_Input records:_

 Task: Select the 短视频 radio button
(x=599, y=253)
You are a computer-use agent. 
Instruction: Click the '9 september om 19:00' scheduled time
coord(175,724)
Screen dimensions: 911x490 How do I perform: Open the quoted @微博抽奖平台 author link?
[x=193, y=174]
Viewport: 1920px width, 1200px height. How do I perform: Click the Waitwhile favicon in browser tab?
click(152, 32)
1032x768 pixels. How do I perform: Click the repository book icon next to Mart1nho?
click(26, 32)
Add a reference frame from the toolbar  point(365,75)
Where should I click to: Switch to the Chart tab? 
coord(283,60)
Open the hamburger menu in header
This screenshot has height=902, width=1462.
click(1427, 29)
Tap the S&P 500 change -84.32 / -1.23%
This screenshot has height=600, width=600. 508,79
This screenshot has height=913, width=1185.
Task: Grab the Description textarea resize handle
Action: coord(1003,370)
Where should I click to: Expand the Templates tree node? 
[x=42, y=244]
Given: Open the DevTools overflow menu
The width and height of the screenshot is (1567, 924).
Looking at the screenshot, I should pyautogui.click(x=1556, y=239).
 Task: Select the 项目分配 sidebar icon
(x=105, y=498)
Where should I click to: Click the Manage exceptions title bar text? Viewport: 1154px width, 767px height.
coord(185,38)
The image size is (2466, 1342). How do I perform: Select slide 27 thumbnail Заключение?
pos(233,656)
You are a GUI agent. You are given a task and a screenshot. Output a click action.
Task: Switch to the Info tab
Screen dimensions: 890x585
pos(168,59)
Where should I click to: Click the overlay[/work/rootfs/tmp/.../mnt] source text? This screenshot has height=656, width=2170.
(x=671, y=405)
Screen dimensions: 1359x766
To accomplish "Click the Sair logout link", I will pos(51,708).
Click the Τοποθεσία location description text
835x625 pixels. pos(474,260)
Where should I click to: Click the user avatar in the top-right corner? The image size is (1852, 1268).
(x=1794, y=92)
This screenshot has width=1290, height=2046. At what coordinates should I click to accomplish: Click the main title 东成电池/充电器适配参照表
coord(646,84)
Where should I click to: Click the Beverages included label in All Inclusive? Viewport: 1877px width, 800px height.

_Given exercise:_
Select every line in the material above that contains the string "Viewport", and copy each one out in full.

_The solution:_
Viewport: 1920px width, 1200px height. How do I perform: Click the Waitwhile favicon in browser tab?
Where should I click to: Click the Manage exceptions title bar text? Viewport: 1154px width, 767px height.
Where should I click to: Click the Beverages included label in All Inclusive? Viewport: 1877px width, 800px height.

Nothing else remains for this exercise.